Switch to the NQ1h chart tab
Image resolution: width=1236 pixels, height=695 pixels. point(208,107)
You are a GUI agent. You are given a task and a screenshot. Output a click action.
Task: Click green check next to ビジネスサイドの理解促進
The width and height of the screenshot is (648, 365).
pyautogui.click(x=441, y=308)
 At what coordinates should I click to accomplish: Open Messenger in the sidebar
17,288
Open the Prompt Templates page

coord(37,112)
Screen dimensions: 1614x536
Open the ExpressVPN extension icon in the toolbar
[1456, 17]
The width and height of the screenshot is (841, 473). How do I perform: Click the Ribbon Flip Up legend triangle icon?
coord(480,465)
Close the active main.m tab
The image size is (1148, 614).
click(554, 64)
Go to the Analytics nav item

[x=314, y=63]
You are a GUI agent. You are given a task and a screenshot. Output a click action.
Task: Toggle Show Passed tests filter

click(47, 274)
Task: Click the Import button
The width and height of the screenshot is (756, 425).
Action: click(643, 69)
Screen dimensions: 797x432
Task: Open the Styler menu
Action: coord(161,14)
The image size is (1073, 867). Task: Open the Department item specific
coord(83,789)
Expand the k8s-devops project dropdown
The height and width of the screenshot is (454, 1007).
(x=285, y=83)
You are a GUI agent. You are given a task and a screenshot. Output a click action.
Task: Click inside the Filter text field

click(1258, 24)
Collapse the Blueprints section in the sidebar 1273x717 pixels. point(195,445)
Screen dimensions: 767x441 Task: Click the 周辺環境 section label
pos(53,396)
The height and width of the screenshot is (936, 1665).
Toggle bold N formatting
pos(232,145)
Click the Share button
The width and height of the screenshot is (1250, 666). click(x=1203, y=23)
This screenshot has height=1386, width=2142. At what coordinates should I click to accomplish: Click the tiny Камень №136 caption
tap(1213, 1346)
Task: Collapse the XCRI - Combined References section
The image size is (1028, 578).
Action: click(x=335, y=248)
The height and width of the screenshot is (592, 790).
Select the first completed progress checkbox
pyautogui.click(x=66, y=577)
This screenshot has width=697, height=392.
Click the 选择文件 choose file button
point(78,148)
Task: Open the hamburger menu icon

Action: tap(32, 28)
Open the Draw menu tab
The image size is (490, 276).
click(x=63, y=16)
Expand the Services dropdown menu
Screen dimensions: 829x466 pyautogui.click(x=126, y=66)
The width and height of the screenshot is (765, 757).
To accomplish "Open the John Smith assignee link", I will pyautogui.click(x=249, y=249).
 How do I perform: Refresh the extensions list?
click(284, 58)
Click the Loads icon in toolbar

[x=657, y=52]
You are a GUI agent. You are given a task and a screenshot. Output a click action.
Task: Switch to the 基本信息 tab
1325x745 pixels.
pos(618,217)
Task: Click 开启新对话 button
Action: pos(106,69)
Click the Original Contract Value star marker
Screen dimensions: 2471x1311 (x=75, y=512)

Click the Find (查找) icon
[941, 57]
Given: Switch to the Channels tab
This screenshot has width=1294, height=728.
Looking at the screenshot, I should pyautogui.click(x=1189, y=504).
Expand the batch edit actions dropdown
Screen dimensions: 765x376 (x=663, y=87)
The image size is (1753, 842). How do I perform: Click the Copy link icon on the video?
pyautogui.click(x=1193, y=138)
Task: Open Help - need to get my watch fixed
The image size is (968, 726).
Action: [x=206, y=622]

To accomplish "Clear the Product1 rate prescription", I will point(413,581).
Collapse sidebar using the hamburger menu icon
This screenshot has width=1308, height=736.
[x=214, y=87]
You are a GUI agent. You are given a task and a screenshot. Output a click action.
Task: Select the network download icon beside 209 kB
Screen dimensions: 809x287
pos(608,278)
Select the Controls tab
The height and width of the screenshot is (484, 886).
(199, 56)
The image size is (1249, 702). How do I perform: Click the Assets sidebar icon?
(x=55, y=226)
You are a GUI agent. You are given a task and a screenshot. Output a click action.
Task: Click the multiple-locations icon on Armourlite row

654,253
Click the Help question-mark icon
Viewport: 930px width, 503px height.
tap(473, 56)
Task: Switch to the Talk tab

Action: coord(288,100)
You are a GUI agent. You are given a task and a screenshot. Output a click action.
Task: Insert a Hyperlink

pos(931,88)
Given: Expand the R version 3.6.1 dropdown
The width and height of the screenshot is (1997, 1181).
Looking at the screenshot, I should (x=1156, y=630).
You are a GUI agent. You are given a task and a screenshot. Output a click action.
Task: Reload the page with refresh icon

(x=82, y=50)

What to produce. Repeat all the material, keeping each line identical.

Reply.
Switch to the NQ1h chart tab
Image resolution: width=1236 pixels, height=695 pixels. point(208,107)
You are a GUI agent. You are given a task and a screenshot. Output a click action.
Task: Click green check next to ビジネスサイドの理解促進
The width and height of the screenshot is (648, 365).
pyautogui.click(x=441, y=308)
 At what coordinates should I click to accomplish: Open Messenger in the sidebar
17,288
Open the Prompt Templates page

coord(37,112)
Screen dimensions: 1614x536
Open the ExpressVPN extension icon in the toolbar
[1456, 17]
The width and height of the screenshot is (841, 473). How do I perform: Click the Ribbon Flip Up legend triangle icon?
coord(480,465)
Close the active main.m tab
The image size is (1148, 614).
click(554, 64)
Go to the Analytics nav item

[x=314, y=63]
You are a GUI agent. You are given a task and a screenshot. Output a click action.
Task: Toggle Show Passed tests filter

click(47, 274)
Task: Click the Import button
The width and height of the screenshot is (756, 425).
Action: click(643, 69)
Screen dimensions: 797x432
Task: Open the Styler menu
Action: coord(161,14)
The image size is (1073, 867). Task: Open the Department item specific
coord(83,789)
Expand the k8s-devops project dropdown
The height and width of the screenshot is (454, 1007).
(x=285, y=83)
You are a GUI agent. You are given a task and a screenshot. Output a click action.
Task: Click inside the Filter text field

click(1258, 24)
Collapse the Blueprints section in the sidebar 1273x717 pixels. point(195,445)
Screen dimensions: 767x441 Task: Click the 周辺環境 section label
pos(53,396)
The height and width of the screenshot is (936, 1665).
Toggle bold N formatting
pos(232,145)
Click the Share button
The width and height of the screenshot is (1250, 666). click(x=1203, y=23)
This screenshot has height=1386, width=2142. At what coordinates should I click to accomplish: Click the tiny Камень №136 caption
tap(1213, 1346)
Task: Collapse the XCRI - Combined References section
The image size is (1028, 578).
Action: click(x=335, y=248)
The height and width of the screenshot is (592, 790).
Select the first completed progress checkbox
pyautogui.click(x=66, y=577)
This screenshot has width=697, height=392.
Click the 选择文件 choose file button
point(78,148)
Task: Open the hamburger menu icon

Action: tap(32, 28)
Open the Draw menu tab
The image size is (490, 276).
click(x=63, y=16)
Expand the Services dropdown menu
Screen dimensions: 829x466 pyautogui.click(x=126, y=66)
The width and height of the screenshot is (765, 757).
To accomplish "Open the John Smith assignee link", I will pyautogui.click(x=249, y=249).
 How do I perform: Refresh the extensions list?
click(284, 58)
Click the Loads icon in toolbar

[x=657, y=52]
You are a GUI agent. You are given a task and a screenshot. Output a click action.
Task: Switch to the 基本信息 tab
1325x745 pixels.
pos(618,217)
Task: Click 开启新对话 button
Action: pos(106,69)
Click the Original Contract Value star marker
Screen dimensions: 2471x1311 (x=75, y=512)

Click the Find (查找) icon
[941, 57]
Given: Switch to the Channels tab
This screenshot has width=1294, height=728.
Looking at the screenshot, I should pyautogui.click(x=1189, y=504).
Expand the batch edit actions dropdown
Screen dimensions: 765x376 (x=663, y=87)
The image size is (1753, 842). How do I perform: Click the Copy link icon on the video?
pyautogui.click(x=1193, y=138)
Task: Open Help - need to get my watch fixed
The image size is (968, 726).
Action: [x=206, y=622]

To accomplish "Clear the Product1 rate prescription", I will point(413,581).
Collapse sidebar using the hamburger menu icon
This screenshot has width=1308, height=736.
[x=214, y=87]
You are a GUI agent. You are given a task and a screenshot. Output a click action.
Task: Select the network download icon beside 209 kB
Screen dimensions: 809x287
pos(608,278)
Select the Controls tab
The height and width of the screenshot is (484, 886).
(199, 56)
The image size is (1249, 702). How do I perform: Click the Assets sidebar icon?
(x=55, y=226)
You are a GUI agent. You are given a task and a screenshot. Output a click action.
Task: Click the multiple-locations icon on Armourlite row

654,253
Click the Help question-mark icon
Viewport: 930px width, 503px height.
tap(473, 56)
Task: Switch to the Talk tab

Action: coord(288,100)
You are a GUI agent. You are given a task and a screenshot. Output a click action.
Task: Insert a Hyperlink

pos(931,88)
Given: Expand the R version 3.6.1 dropdown
The width and height of the screenshot is (1997, 1181).
Looking at the screenshot, I should (x=1156, y=630).
You are a GUI agent. You are given a task and a screenshot. Output a click action.
Task: Reload the page with refresh icon

(x=82, y=50)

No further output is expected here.